Call stack from SystemCall event across the system -- the specific system call can be identified by looking at the WoW64 stack prior to entering the 64-bit NTDLL:

       17275 [devenv 11200]
    wow64win.dll!NtUserCallOneParam+0x14
    wow64win.dll!whNtUserCallOneParam+0x46
    wow64.dll!Wow64SystemServiceEx+0x153
    wow64cpu.dll!ServiceNoTurbo+0xB
    wow64.dll!Wow64KiUserCallbackDispatcher+0x3930
    wow64.dll!Wow64LdrpInitialize+0x120
    ntdll.dll!LdrpInitializeProcess+0xFC1
    ntdll.dll!_LdrpInitialize+0x506BC
    ntdll.dll!LdrpInitialize+0x3B
    ntdll.dll!LdrInitializeThunk+0xE
    win32u.dll!NtUserCallOneParam+0xC
    USER32.dll!GetQueueStatus+0x68
    msenv.dll!CMsoCMHandler::FContinueIdle+0x1B
    msenv.dll!SCM::FContinueIdle+0x25
    msenv.dll!SCM::FDoIdle+0xD2
    msenv.dll!SCM_MsoStdCompMgr::FDoIdle+0x11
    msenv.dll!MainMessageLoop::DoIdle+0x1A
    msenv.dll!CMsoCMHandler::EnvironmentMsgLoop+0x125
    msenv.dll!CMsoCMHandler::FPushMessageLoop+0x105
    msenv.dll!SCM::FPushMessageLoop+0xB9
    msenv.dll!SCM_MsoCompMgr::FPushMessageLoop+0x2A
    msenv.dll!CMsoComponent::PushMsgLoop+0x2E
    msenv.dll!VStudioMainLogged+0x5BD
    msenv.dll!VStudioMain+0x7C
    devenv.exe!util_CallVsMain+0xDE
    devenv.exe!CDevEnvAppId::Run+0xB99
    devenv.exe!WinMain+0xB8
    devenv.exe!__scrt_common_main_seh+0xFD
    KERNEL32.DLL!BaseThreadInitThunk+0x24
    ntdll.dll!+0x6587D
    ntdll.dll!+0x6584D

Generating Flame Graphs

To generate a flame graph on Windows, you will need to install Perl (I had a good experience with Strawberry Perl). On all platforms, you will need to download the FlameGraph.pl script. Then, run LiveStacks in folded mode and pass the stacks through to FlameGraph.pl. In the following example, we sample system activity for 10 seconds, and then print output in folded format, which is later passed to the flame graph generator.

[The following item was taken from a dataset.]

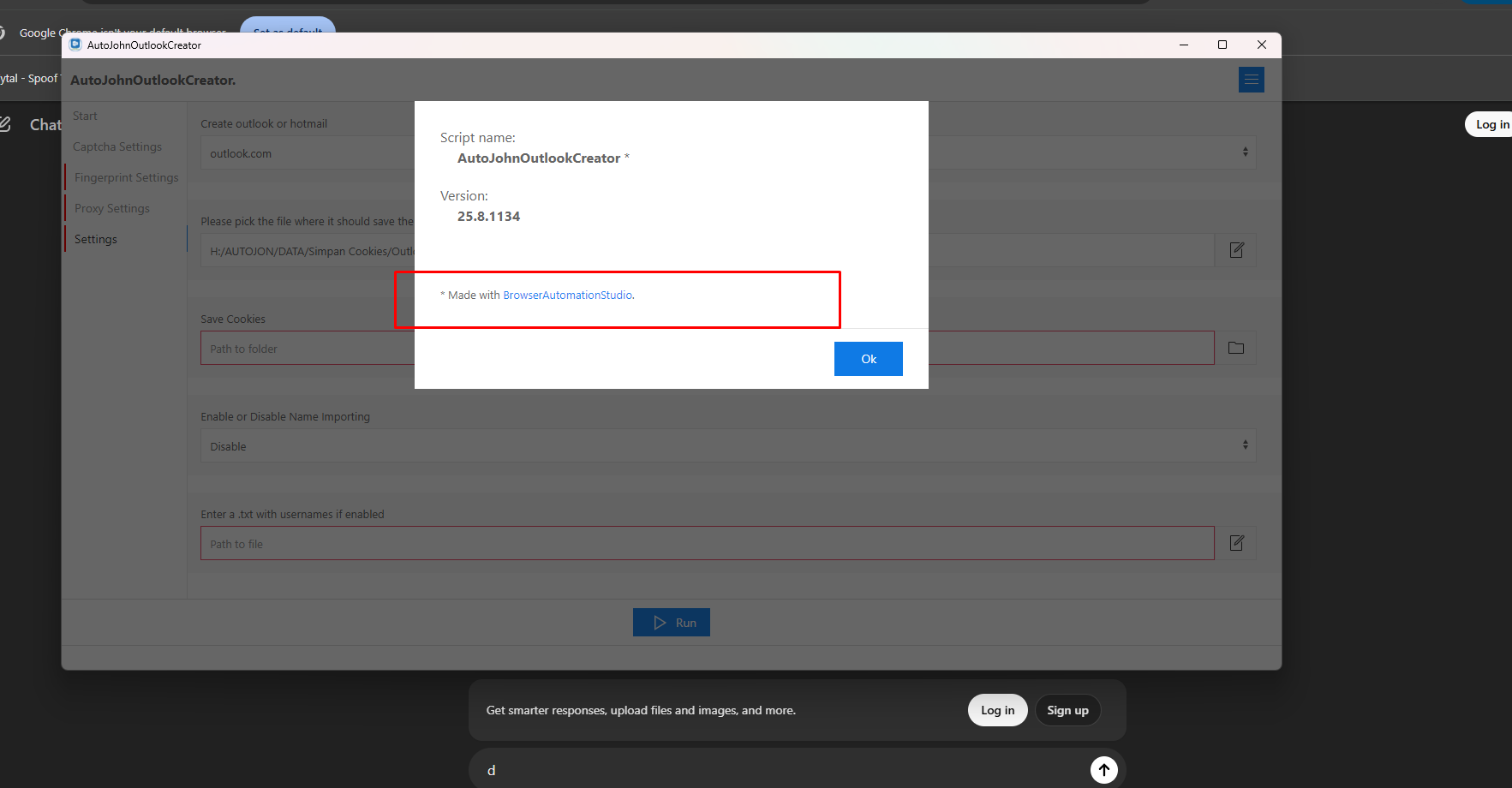This screenshot has width=1512, height=788.
Task: Switch to Captcha Settings
Action: point(117,146)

LiveStacks -c 1 -i 10 -f > folded.stacks
perl FlameGraph.pl folded.stacks > sampled.svg

Here is what a sample flame graph might look like:

Flame graph generated from LiveStacks folded output

Requirements/Limitations

Creating arbitrary kernel ETW sessions requires Windows 8 or later, and administrative privileges.

To resolve managed symbols, the target process must currently have the same bitness as the tool. If this condition isn't met, managed symbols are not resolved but native symbols will still work properly. This can be addressed in the future by moving the managed symbol resolution into a separate helper process.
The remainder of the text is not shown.